O diretor da instituição, Victor Travanca disse que, apesar das dificuldades, a equipe do Arquivo Público já está trabalhando para viabilizar as reformas necessárias. Ele afirmou que, em breve, o Arquivo retornará às suas atividades, mas não mencionou data.

A direção também informou que todas as irregularidades encontradas serão encaminhadas ao Ministério Público e à Justiça, para que as responsabilidades sejam apuradas e as medidas cabíveis sejam tomadas.

O Arquivo Público do Estado do Rio e Janeiro é uma das instituições responsáveis pela preservação da memória histórica do estado.
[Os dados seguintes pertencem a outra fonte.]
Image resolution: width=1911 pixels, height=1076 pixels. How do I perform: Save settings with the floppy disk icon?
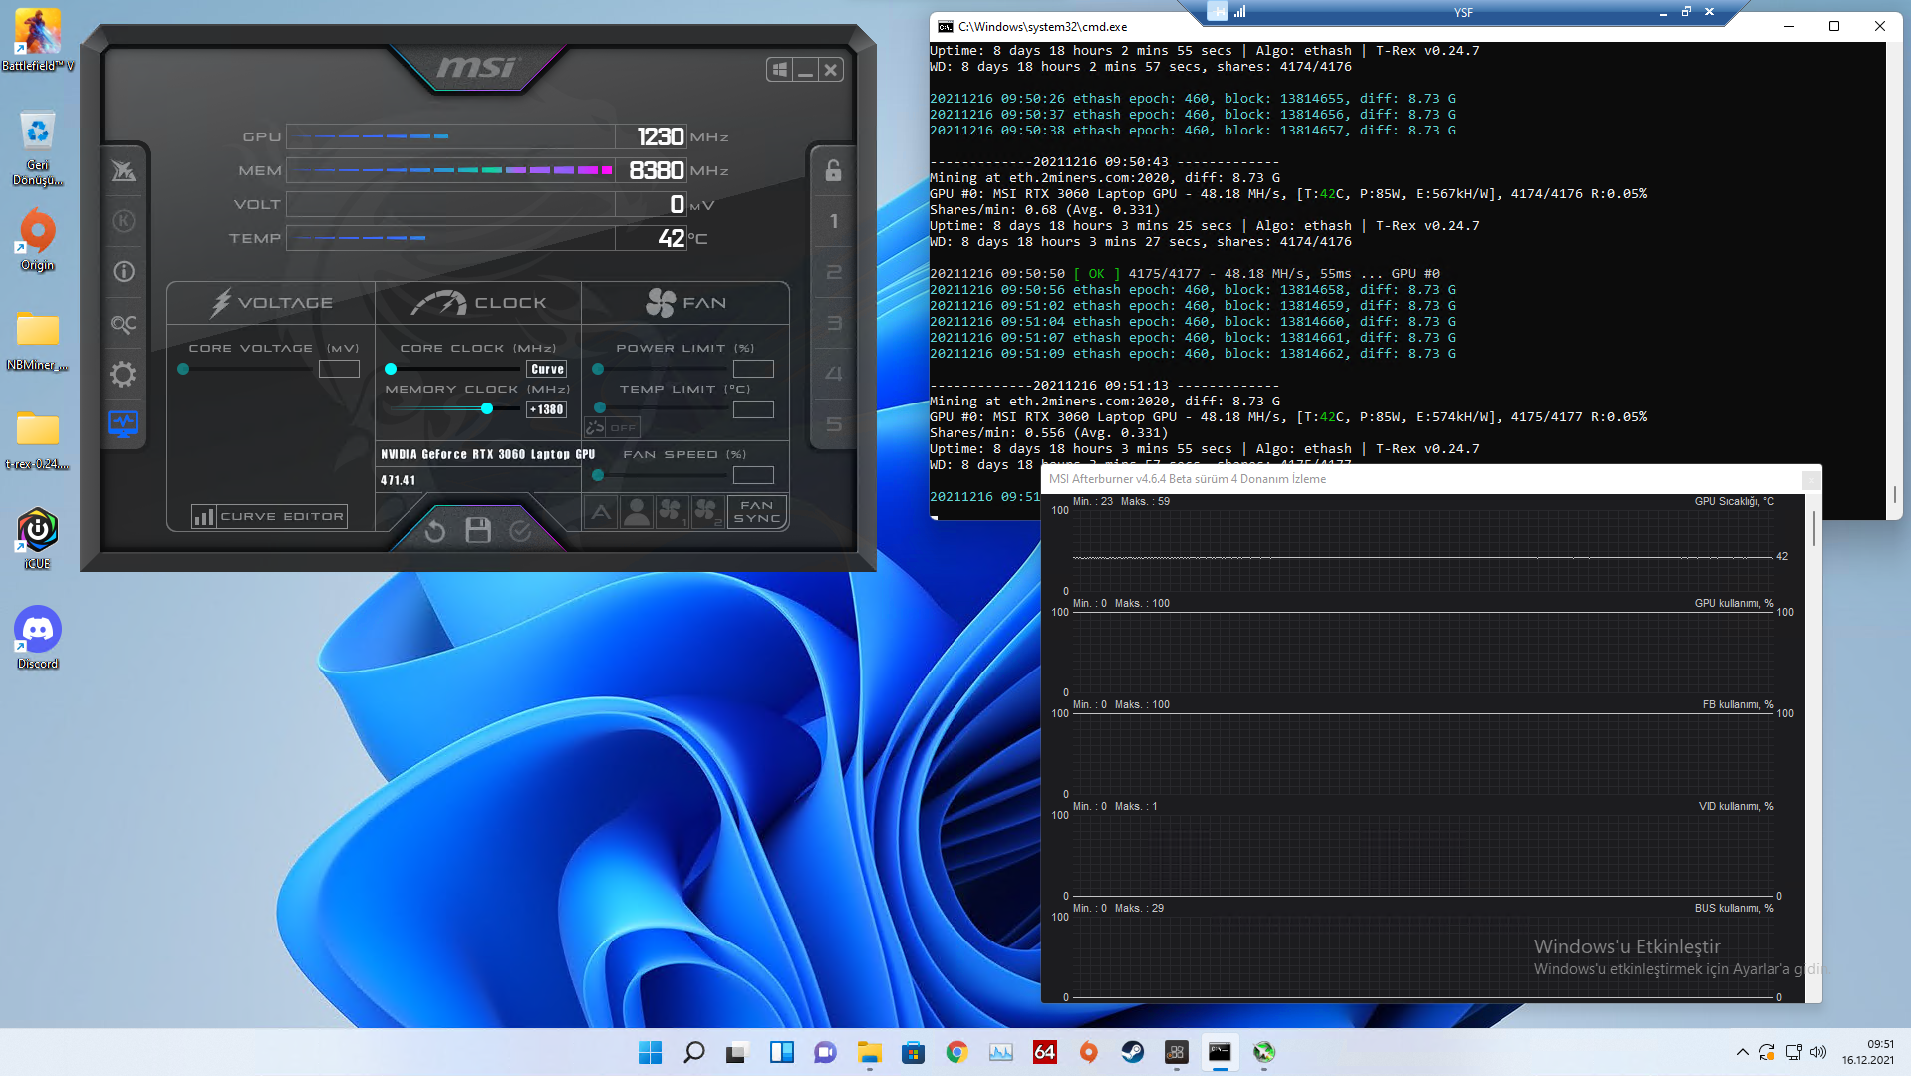pos(478,530)
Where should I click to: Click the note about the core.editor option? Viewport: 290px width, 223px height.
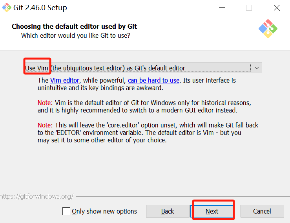coord(148,133)
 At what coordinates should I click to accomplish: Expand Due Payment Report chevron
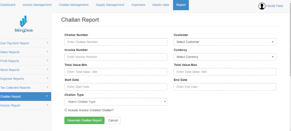tap(47, 43)
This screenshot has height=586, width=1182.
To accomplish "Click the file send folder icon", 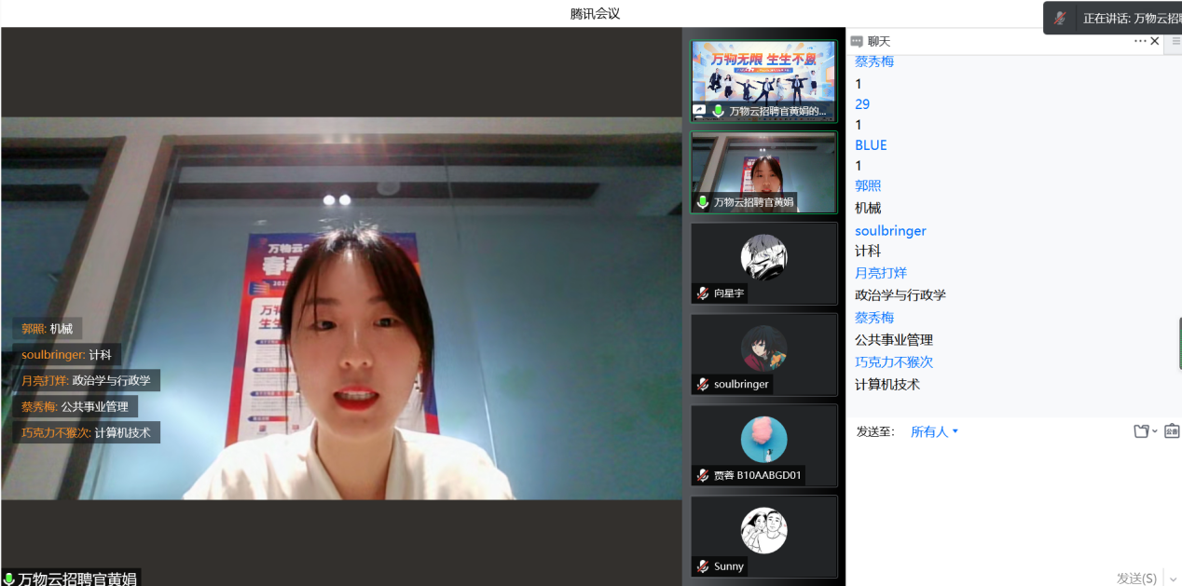I will pyautogui.click(x=1141, y=431).
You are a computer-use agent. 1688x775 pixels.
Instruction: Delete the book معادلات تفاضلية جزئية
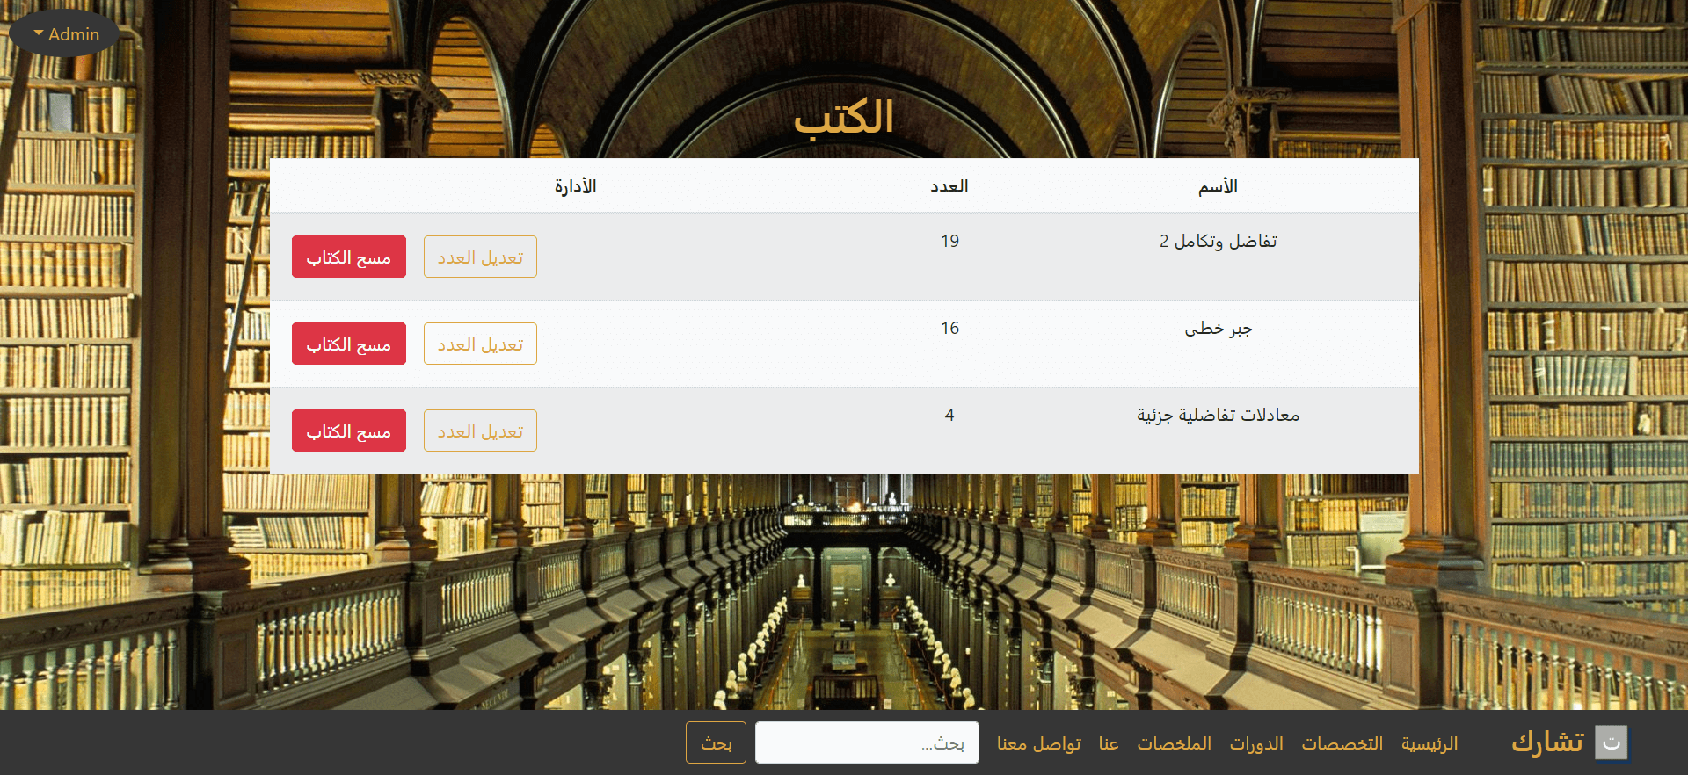click(349, 431)

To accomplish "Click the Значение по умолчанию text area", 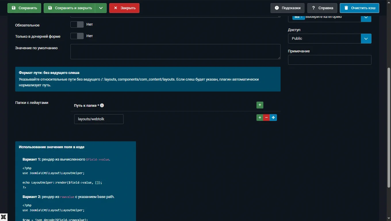I will (x=175, y=52).
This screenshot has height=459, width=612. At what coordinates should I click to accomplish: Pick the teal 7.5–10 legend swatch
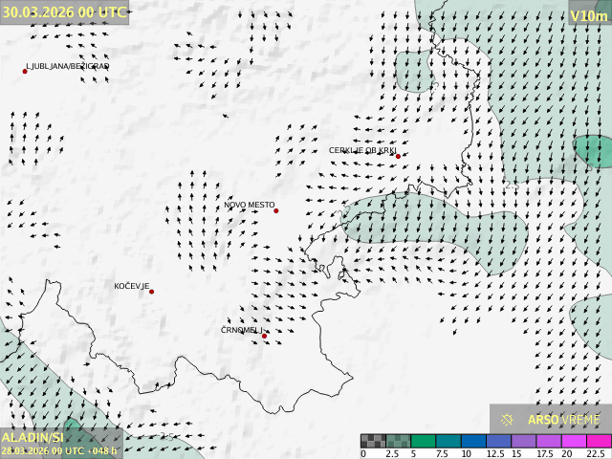coord(448,441)
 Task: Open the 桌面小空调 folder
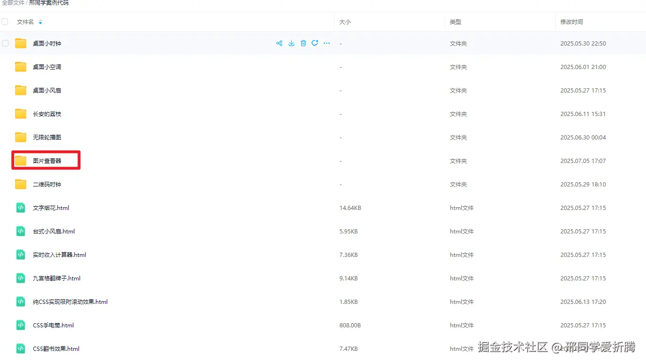pos(47,67)
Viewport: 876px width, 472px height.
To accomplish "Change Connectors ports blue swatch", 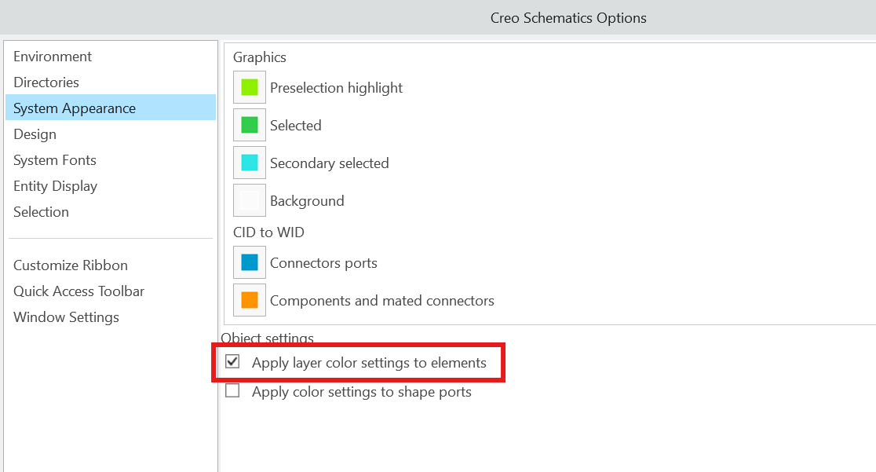I will point(249,262).
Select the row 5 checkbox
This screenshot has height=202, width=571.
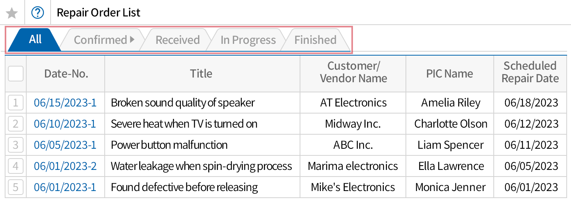click(x=16, y=187)
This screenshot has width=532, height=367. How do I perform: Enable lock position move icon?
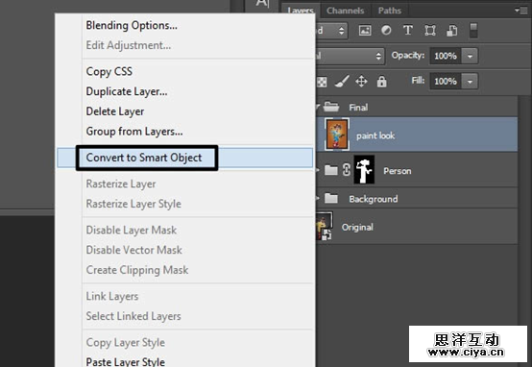point(361,82)
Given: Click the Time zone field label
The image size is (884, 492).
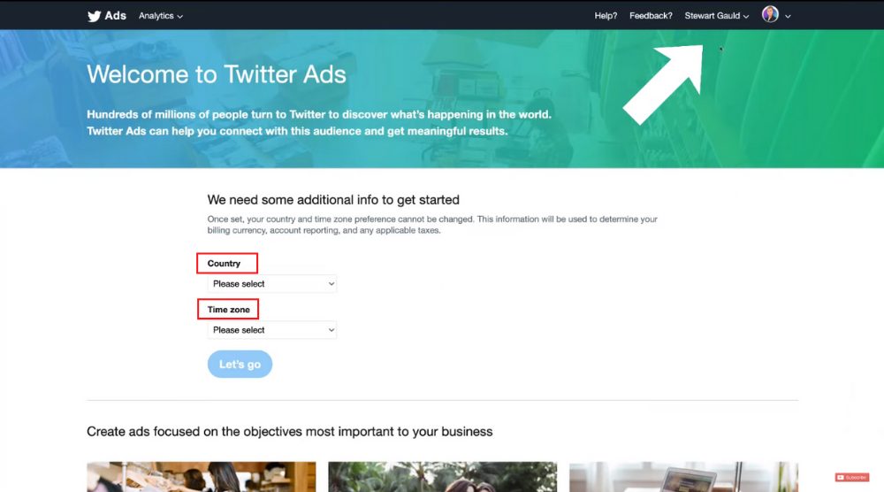Looking at the screenshot, I should pos(228,310).
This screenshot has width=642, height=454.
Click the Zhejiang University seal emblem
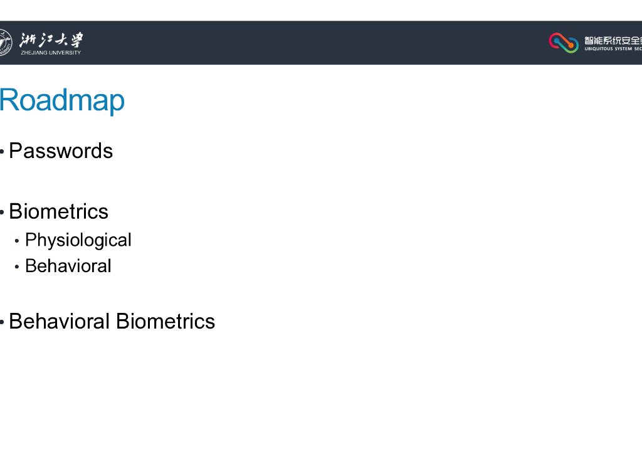tap(4, 42)
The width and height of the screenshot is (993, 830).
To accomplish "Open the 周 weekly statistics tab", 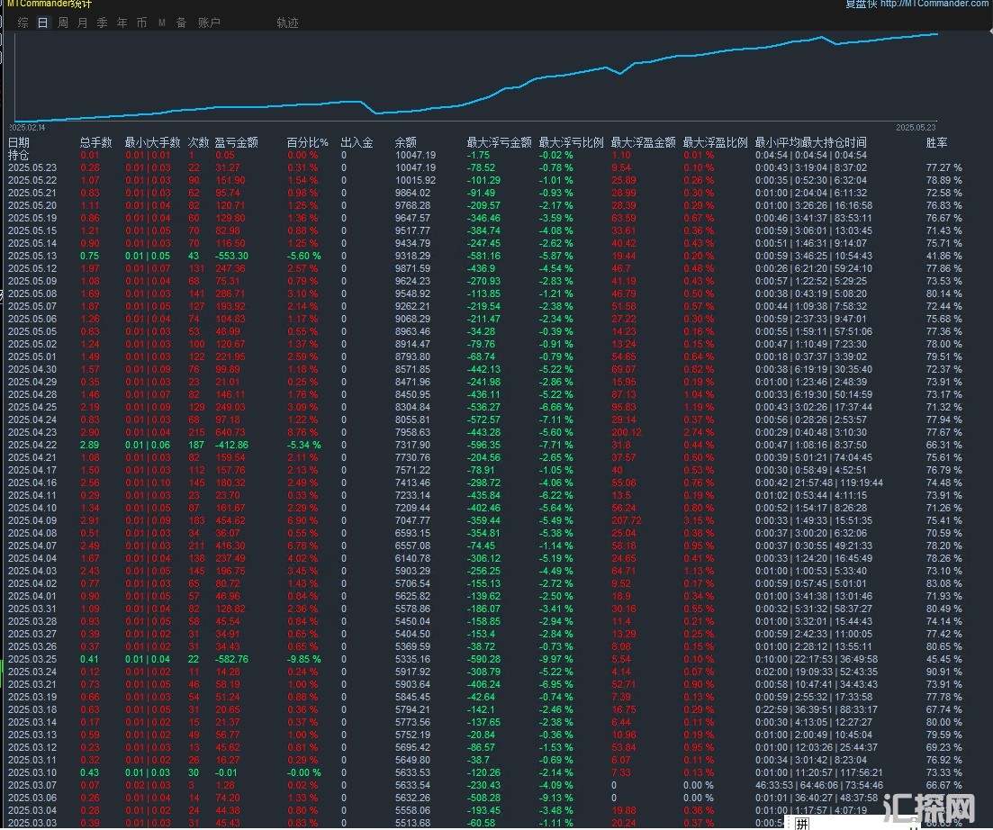I will 63,23.
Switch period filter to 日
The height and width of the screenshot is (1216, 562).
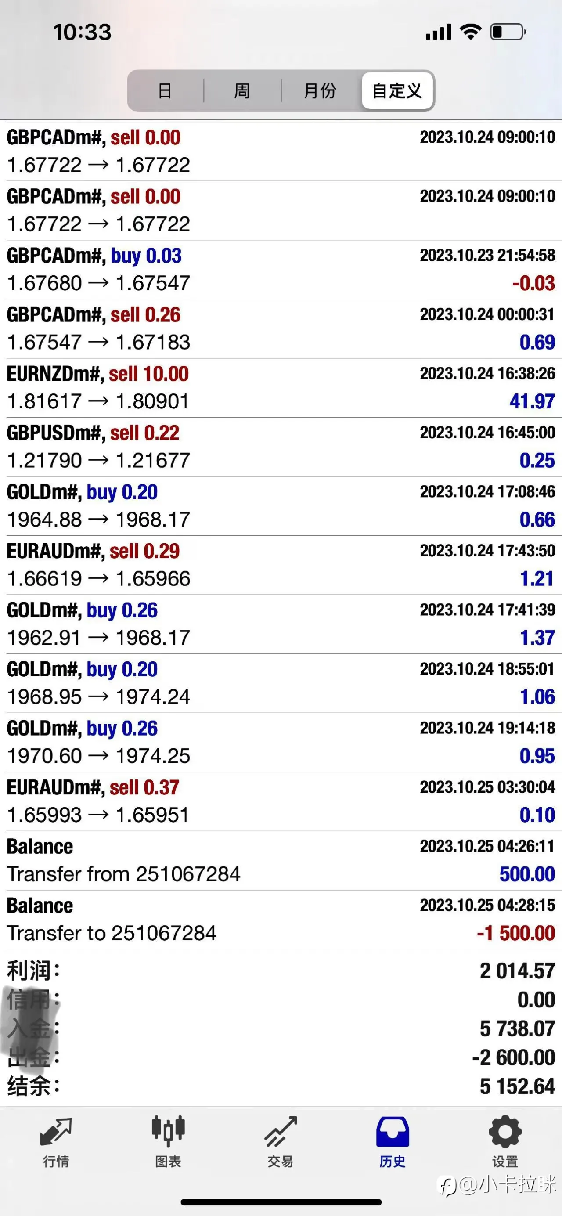pos(165,91)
Localizado na Praia de Botafogo, zona sul do Rio, possui um arquivo com mais de 30 mil peças históricas. Com mais de 93 anos de fundação, se dedica à conservação de documentos que datam desde o século 18.

Acervo

O acervo é formado por documentos de diversos gêneros e suportes, como textuais, audiovisuais, cartográficos, bibliográficos, eletrônicos, além de objetos, relevantes para o estudo da história e da sociedade fluminense, a partir da segunda metade do século XVIII.

Os documentos mais procurados para pesquisa são os produzidos pelas Polícias Políticas do Rio de Janeiro, (POL), como o acervo do antigo  Departamento de Ordem Política e Social do Estado da Guanabara (Dops), que atuou diretamente na repressão na época da ditadura militar, iniciada em 1964, trabalhando em conjunto com as forças militares de repressão.